The Falcon and the Winter Soldier Episode 4 Ending Echoes Chilling Marvel Comics Moment

The Falcon and the Winter Soldier episode 4 ends with a turning point for the characters ripped straight from the pages of Marvel Comics.

Sebastian Stan as Bucky Barnes and Anthony Mackie as Sam Wilson in Marvel's The Falcon and the Winter Soldier
Photo: Julie Vrabelova/Marvel Studios

This article contains The Falcon and the Winter Soldier episode 4 spoilers.

From the moment he was first introduced, The Falcon and the Winter Soldier has been drawing very clear distinctions between how Wyatt Russell’s John Walker approaches being Captain America compared to Steve Rogers. While he only appeared for a brief moment at the end of the first episode, one detail that immediately stood out was the semi-automatic pistol prominently displayed on his hip. It makes sense, of course, Walker is already a much more seasoned and battle-hardened soldier than Steve Rogers was when he first put on the costume, and without the super soldier serum coursing through his veins, he needs every advantage he can get in combat situations.

And despite the charismatic rollout Walker’s Captain America got in episode 2, the cracks began to show in his façade pretty early on. Walker’s impatience and temper were on display in the third episode, perhaps the first hints that the stress and responsibility of being Captain America were starting to get to him. But he’s also suffering from PTSD from his time in Afghanistan, something he hints at during his conversation with his partner and war buddy Lemar Hoskins in The Falcon and the Winter Soldier episode 4, “The Whole World is Watching.”

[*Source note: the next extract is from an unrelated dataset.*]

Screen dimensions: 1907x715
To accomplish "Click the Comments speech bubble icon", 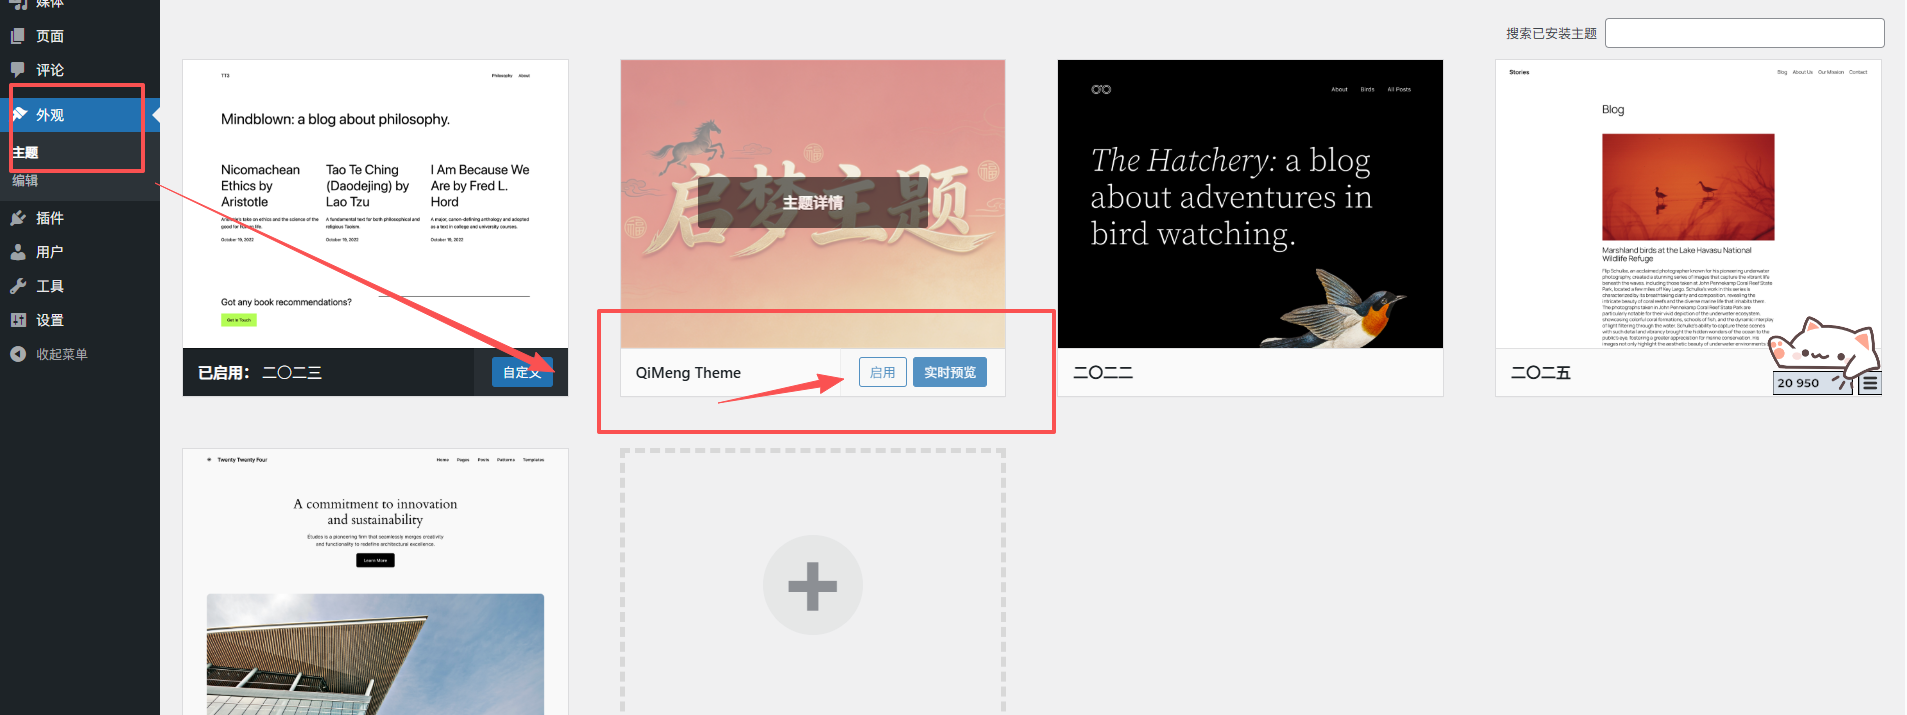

Throughout that episode, we see John beginning to unravel. He twitches, he mutters, and he gets particularly antsy and aggressive when he considers the possibility that someone on his team could be endangered on his watch (note his dialogue with Bucky Barnes while Sam Wilson is trying to reason with Karli Morgenthau). While we don’t know the details of what earned John his Medal of Honor (three times!), he recalls it to Lemar as some of the worst days of his life. John and Lemar both know what it’s like to lose comrades in battle, and that’s something clearly driving John throughout this series…and which pushes him to his breaking point at the end of episode four.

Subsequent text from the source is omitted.